MATERIALS AND METHODS

The authors designed a case-control study using a total of 536 offspring–mother pairs, of which 55% were exposed to GDM. DNA extracted from whole blood for the mothers and from cord blood for the offspring was subjected to methylation analysis using the Infinium MethylationEPIC (850K) arrays (Illumina, San Diego, California, USA). The authors performed three EWAS, adjusted for age, BMI, maternal weight gain, and cellular composition (blood) for mothers, and adjusted for sex, gestational weight, gestational week, and cellular composition (cord blood) for the offspring. EWAS was performed to identify differentially methylated sites associated with mothers and offspring, separately; shared methylation sites between mothers and offspring; and offspring-specific effects, adjusted for maternal methylation, to account for maternal methylation status.

RESULTS

The present study did not identify any false discovery rate (FDR) significant sites associated with mothers or offspring, separately, nor shared sites between mothers and offspring. For the offspring-specific effects, the authors adjusted for the maternal methylome to account for the impact of the maternal environment.
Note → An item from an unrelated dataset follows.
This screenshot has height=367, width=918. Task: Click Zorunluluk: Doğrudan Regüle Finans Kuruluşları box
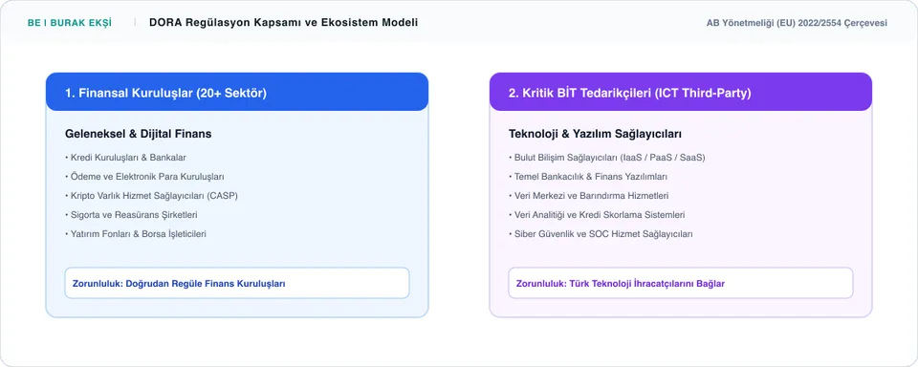[x=237, y=283]
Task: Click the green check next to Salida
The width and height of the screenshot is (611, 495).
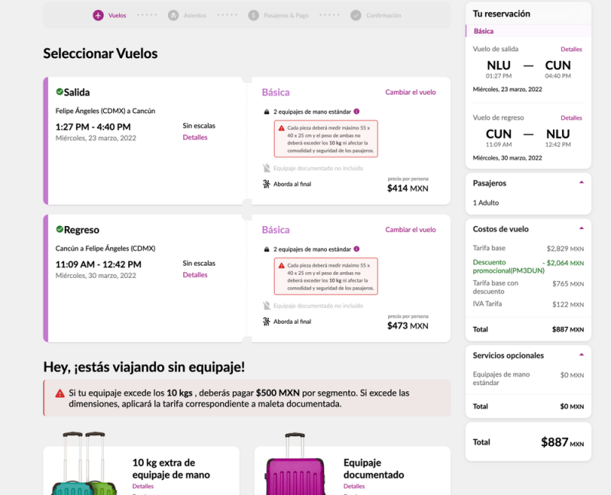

The authors identified a single FDR-significant site associated with GDM exposure: a hypomethylation at the cg22790973 probe, located upstream of the transcription start site of the TFCP2 gene.

Furthermore, the study also included an interaction term in the model between GDM exposure and maternal methylation (i.e., GDM exposure in the context of the maternal methylation status) and identified a further seven CpG sites, of which the most significant was the same cg22790973 probe (TFCP2), in addition to cg03456133, cg24440941 (H3C6), cg20002843 (LOC127841), cg19107264, cg11493553 (UBE3C) and cg17065901 (FAM13A), and cg23355087 (DLGAP2) (Figure 1). Of relevance, UBE3C and FAM13A are reported susceptibility genes for Type 2 diabetes and BMI,3,4 whereas the DLGAP2 gene was associated with insulin sensitivity during pregnancy.5

Figure 1: Summary results for EWAS associations.

A) Volcano plot and B) Manhattan plot for offspring differentially methylated sites associated with GDM exposure. C) Volcano plot and D) Manhattan plot of the GDM exposure interaction effect. E) Probability–probability plot of the GDM exposure main effect (green) and interaction term (red) on the methylation of the offspring. The black line illustrates the expected distribution.

GDM: gestational diabetes mellitus.

CONCLUSION

In conclusion, the authors present a comprehensive study investigating the epigenetic associations in response to GDM exposure in mother–offspring pairs. The study data do not support robust epigenetic associations for mothers and offspring exposed to GDM during pregnancy; however, in terms of offspring-specific effects, the maternal environment may have a moderating effect. Therefore, the authors identified a novel perspective in maternal transmission, determined by not only GDM exposure, but also other factors, such as maternal epigenetic status, that establish epigenetic signatures in offspring.

References
Guariguata L et al. Global estimates of the prevalence of hyperglycaemia in pregnancy. Diabetes Res Clin Pract. 2014;103(2):176-85. Keikkala E et al. Cohort profile: the Finnish Gestational Diabetes (FinnGeDi) Study. Int J Epidemiol. 2020;49(3):762-3g. Mahajan A et al. Fine-mapping Type 2 diabetes loci to single-variant resolution using high-density imputation and islet-specific epigenome maps. Nat Genet. 2018;50(11):1505-13. Scott RA et al. An expanded genome-wide association study of Type 2 diabetes in Europeans. Diabetes. 2017;66(11):2888-902. Hivert M-F et al. Interplay of placental DNA methylation and maternal insulin sensitivity in pregnancy. Diabetes. 2020;69(3):484-92.